Gus Mus menegaskan, ukuran kepantasan untuk seseorang disebut ulama penting adanya. Hal itu karena masyarakat tidak tahu mental dari seseorang.
Jika konsep kesalehan diberikan kepada ulama maka polisi tidak mendapat porsi kesalehan. “Kesalehan pejabat, ulama, itu beda-beda. Kalau gubernur beritikaf di masjid sampai Dzuhur, tiap malam datangi pengajian, itu buruk sekali. Itu bukan saleh,” tambahnya.
“Di era orde baru, ada istilah ulama dan umara. Kalau ulama baik, umara baik itu baik, tapi kalau baik-baikan itu rusak. Tentu baik-baikan dalam artian yang buruk,” tambahnya.

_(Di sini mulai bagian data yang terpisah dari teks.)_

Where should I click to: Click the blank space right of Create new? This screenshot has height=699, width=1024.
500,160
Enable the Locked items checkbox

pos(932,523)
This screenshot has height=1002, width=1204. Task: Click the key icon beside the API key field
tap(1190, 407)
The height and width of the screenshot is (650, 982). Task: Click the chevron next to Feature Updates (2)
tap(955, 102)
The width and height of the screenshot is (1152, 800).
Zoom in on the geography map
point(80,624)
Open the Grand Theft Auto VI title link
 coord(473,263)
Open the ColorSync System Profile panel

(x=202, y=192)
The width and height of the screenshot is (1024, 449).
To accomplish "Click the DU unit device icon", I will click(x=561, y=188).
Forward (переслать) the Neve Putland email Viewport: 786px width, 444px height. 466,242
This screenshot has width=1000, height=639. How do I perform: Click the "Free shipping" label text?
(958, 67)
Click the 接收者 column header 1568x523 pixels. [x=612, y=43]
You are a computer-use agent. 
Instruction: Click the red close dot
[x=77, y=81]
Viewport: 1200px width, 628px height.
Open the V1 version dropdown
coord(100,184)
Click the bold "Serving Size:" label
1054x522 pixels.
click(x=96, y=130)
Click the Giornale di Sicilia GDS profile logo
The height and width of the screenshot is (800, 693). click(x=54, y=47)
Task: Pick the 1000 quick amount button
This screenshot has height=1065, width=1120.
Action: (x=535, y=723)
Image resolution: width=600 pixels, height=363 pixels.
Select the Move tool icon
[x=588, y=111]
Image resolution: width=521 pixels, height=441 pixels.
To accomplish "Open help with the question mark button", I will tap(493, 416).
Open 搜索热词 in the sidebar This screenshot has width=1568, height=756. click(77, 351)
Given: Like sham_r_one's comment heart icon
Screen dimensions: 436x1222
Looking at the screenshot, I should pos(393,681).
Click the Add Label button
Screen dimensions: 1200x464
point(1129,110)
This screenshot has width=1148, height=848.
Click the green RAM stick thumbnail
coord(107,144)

Karena itu, Gus Mus minta agar tugas pemerintah dan ulama tidak tumpang tindih. Pembagian tugas itu perlu diperhatikan secara seksama.
“Ulama misalnya diajak mencarikan dalil. Ayatnya pasti itu-itu saja, dulu dicari ayat revolusi pada zaman Pak Karno, lalu ayat pembangunan zaman Pak Harto. Padahal ayat tidak bicara revolusi, tapi pembangunan manusia secara utuh,” tutupnya.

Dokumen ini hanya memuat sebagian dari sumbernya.